La FINUL assure plusieurs missions : surveiller le cessez-le-feu, accompagner le redéploiement de l’armée libanaise, détecter les caches d’armes du Hezbollah et soutenir la population civile à travers des programmes humanitaires. Mais son efficacité est limitée. Depuis le cessez-le-feu du 27 novembre 2024, les Casques bleus ont signalé 318 caches d’armes et bunkers du Hezbollah, dont un abritant un canon d’artillerie russe.
Parallèlement, l’armée israélienne maintient des positions stratégiques au sud du Litani, en violation de la résolution 1701. Ces deux réalités soulignent les limites d’une mission qui ne peut ni désarmer directement le Hezbollah, ni contraindre Israël à se retirer.
Héritage et fragilité d’une mission intérimaire
La FINUL s’inscrit dans une longue histoire des forces de maintien de la paix onusiennes au Moyen-Orient.
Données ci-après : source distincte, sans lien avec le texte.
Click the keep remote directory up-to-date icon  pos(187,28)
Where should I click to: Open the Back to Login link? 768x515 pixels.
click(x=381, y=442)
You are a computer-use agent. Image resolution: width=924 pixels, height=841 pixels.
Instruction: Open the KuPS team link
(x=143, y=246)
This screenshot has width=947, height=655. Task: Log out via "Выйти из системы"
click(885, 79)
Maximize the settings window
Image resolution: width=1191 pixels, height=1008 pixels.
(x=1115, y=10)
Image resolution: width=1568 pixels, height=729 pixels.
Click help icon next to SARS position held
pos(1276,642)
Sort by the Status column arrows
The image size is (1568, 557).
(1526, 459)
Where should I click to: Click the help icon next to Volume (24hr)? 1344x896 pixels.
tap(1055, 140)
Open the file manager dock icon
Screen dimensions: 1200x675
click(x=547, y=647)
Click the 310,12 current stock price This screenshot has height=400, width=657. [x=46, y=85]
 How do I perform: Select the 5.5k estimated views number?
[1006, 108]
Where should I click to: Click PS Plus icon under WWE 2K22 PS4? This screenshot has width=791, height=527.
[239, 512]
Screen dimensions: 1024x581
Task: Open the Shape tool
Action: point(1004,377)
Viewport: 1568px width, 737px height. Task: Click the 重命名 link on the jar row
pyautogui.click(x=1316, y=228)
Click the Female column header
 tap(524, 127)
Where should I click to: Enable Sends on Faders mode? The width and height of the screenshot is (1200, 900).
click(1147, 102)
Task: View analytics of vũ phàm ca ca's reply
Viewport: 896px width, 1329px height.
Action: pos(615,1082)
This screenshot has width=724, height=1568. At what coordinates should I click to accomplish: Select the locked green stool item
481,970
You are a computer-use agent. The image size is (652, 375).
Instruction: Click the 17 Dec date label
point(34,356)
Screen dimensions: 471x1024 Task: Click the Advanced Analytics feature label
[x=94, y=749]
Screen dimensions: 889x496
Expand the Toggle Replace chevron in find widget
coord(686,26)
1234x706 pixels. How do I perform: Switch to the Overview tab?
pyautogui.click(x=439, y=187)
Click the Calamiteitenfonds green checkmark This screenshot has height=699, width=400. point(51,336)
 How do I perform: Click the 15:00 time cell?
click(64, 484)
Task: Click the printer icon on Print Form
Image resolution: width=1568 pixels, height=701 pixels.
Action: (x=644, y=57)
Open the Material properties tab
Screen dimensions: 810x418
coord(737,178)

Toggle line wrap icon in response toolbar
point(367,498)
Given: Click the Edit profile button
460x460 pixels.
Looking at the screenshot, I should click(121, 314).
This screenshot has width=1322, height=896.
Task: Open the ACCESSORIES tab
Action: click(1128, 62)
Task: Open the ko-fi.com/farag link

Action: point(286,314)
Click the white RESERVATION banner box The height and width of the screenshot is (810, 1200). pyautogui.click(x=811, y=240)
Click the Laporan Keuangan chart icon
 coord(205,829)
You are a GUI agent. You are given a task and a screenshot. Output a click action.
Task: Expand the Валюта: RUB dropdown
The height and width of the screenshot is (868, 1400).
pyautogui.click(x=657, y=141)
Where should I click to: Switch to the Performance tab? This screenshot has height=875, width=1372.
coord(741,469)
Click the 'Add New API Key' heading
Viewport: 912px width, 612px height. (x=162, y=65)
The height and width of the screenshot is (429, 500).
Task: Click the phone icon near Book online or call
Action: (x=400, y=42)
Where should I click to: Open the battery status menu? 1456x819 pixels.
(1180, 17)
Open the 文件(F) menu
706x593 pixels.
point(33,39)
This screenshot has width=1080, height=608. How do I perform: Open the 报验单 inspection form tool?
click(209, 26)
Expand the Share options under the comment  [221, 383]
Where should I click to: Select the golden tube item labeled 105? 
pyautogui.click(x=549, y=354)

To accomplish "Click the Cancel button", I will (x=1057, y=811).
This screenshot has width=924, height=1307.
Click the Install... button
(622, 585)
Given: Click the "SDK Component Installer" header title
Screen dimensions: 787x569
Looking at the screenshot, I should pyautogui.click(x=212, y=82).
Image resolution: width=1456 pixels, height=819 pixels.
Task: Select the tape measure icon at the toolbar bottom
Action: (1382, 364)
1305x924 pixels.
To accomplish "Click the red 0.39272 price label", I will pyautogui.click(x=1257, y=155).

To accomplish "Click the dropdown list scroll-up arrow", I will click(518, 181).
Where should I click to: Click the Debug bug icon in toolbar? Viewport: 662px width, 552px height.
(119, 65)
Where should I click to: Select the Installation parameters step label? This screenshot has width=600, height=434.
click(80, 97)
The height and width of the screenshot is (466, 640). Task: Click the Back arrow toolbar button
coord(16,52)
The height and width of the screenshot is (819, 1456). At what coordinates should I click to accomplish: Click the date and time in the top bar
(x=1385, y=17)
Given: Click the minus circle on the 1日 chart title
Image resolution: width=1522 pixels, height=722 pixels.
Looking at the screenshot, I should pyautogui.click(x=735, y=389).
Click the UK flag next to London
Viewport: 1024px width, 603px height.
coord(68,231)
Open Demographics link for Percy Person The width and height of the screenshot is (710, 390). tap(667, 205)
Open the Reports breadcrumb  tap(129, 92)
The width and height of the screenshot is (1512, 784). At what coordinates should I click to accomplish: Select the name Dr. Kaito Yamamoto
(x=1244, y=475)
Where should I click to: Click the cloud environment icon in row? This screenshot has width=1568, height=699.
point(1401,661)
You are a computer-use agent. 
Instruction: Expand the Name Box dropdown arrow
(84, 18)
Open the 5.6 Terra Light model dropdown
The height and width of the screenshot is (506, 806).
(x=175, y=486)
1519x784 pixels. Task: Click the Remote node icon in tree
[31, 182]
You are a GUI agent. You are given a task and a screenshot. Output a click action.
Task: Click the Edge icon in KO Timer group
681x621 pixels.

Dès 1956, la première Force d’urgence des Nations unies (FUNU) avait été déployée au Sinaï et dans la bande de Gaza, avant d’être dissoute sous la pression égyptienne en 1967, à la veille de la guerre des Six-Jours.
Depuis son installation, la FINUL a traversé des décennies de crises. Elle n’a pu empêcher la seconde invasion israélienne du Liban en 1982, ni l’essor du Hezbollah dans les années 1980. Après le retrait israélien de 2000, puis la guerre de 2006, son mandat a été renforcé mais son rôle demeure celui d’une force tampon, critiquée par toutes les parties.
« Les critiques sont inévitables pour une mission impartiale », rappelle Andrea Tenenti, porte-parole de la FINUL. Les autorités libanaises, affaiblies par la crise économique et politique, n’ont pas les moyens de se substituer aux Casques bleus. Pour nombre d’observateurs, leur départ risque de fragiliser davantage une région déjà marquée par la volatilité des rapports de force.
Une présence française historique
La France est engagée dans la FINUL depuis sa création. Ses 700 militaires participent à la Force Commander Reserve (FCR), spécialisée dans la reconnaissance héliportée et les évacuations médicales. L’armée française soutient aussi directement les Forces armées libanaises, notamment par la formation de militaires et l’acheminement de fret humanitaire.
En octobre 2024, une conférence internationale à Paris avait réuni une trentaine de pays pour renforcer la souveraineté libanaise et soutenir la population civile. Pour l’Élysée, la FINUL reste un pilier de stabilité, mais son avenir dépend désormais de la capacité du Liban à reprendre seul le contrôle du Sud.